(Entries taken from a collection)
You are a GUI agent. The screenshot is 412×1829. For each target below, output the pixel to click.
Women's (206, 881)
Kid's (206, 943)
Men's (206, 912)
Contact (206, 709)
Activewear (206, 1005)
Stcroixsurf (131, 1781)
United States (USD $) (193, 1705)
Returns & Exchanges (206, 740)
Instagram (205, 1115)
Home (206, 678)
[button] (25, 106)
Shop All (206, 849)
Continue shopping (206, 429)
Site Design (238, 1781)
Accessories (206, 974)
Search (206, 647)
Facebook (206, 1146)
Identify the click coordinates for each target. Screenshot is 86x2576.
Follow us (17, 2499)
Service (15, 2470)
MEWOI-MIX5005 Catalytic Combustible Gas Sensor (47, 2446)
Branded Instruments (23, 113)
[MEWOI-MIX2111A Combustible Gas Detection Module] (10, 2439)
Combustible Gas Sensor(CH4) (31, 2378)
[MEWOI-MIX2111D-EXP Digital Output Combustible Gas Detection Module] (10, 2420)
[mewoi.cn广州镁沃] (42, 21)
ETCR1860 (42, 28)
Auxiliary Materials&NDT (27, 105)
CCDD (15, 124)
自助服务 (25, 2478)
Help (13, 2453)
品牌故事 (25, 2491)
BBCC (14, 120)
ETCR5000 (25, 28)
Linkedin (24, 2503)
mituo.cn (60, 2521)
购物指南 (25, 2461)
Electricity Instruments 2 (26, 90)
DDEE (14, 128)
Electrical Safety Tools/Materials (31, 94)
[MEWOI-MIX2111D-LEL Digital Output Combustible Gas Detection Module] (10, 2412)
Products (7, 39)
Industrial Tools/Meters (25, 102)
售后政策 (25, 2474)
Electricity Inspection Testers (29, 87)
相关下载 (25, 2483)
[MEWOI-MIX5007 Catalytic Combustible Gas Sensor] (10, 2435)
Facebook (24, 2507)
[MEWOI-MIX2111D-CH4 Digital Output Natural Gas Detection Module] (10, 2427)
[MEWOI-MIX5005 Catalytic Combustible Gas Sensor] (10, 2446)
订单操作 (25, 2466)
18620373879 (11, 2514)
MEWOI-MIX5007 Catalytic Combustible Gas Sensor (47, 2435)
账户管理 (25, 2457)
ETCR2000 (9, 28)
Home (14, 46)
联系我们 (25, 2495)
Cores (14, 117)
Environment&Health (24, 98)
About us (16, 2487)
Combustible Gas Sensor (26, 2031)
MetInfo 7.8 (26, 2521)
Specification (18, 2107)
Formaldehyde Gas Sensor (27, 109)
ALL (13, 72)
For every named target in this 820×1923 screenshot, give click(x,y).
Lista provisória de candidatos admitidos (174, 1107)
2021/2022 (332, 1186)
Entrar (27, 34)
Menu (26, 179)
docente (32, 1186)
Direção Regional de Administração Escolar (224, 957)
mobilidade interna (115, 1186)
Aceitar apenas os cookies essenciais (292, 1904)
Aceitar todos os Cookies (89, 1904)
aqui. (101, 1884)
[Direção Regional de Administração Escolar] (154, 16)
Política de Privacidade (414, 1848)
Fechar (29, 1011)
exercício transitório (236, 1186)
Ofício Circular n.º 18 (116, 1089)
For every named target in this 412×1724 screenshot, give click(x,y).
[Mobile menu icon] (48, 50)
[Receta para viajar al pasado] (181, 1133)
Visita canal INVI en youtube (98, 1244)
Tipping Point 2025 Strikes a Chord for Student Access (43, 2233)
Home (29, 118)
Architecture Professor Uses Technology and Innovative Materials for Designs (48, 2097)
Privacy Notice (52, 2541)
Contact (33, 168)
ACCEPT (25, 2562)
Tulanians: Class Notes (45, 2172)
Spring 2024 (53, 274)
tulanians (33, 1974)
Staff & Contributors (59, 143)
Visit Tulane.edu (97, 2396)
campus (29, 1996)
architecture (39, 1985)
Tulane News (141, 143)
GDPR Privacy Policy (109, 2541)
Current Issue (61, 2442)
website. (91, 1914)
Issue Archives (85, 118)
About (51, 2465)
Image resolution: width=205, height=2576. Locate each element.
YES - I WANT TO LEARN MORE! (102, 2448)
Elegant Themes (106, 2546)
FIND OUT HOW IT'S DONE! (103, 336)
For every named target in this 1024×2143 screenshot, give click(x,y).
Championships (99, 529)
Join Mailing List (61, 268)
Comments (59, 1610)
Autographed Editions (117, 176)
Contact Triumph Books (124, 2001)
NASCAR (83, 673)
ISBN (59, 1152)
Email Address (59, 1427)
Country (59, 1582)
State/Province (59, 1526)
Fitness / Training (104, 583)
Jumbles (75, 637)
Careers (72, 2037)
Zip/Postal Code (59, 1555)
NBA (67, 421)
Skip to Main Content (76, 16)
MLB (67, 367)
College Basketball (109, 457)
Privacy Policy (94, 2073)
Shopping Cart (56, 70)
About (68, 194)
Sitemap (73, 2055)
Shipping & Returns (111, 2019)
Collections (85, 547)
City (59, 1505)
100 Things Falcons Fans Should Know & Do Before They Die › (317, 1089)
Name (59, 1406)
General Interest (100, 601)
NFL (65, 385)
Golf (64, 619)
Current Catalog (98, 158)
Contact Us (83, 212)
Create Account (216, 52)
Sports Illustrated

• Exercise requirements
Only the lines from the one containing "Contact Triumph Books (124, 2001)" through the end of the entries above should be written out, exactly and in full.

• Answer to this exercise
Contact Triumph Books (124, 2001)
NASCAR (83, 673)
ISBN (59, 1152)
Email Address (59, 1427)
Country (59, 1582)
State/Province (59, 1526)
Fitness / Training (104, 583)
Jumbles (75, 637)
Careers (72, 2037)
Zip/Postal Code (59, 1555)
NBA (67, 421)
Skip to Main Content (76, 16)
MLB (67, 367)
College Basketball (109, 457)
Privacy Policy (94, 2073)
Shopping Cart (56, 70)
About (68, 194)
Sitemap (73, 2055)
Shipping & Returns (111, 2019)
Collections (85, 547)
City (59, 1505)
100 Things Falcons Fans Should Know & Do Before They Die › (317, 1089)
Name (59, 1406)
General Interest (100, 601)
NFL (65, 385)
Golf (64, 619)
Current Catalog (98, 158)
Contact Us (83, 212)
Create Account (216, 52)
Sports Illustrated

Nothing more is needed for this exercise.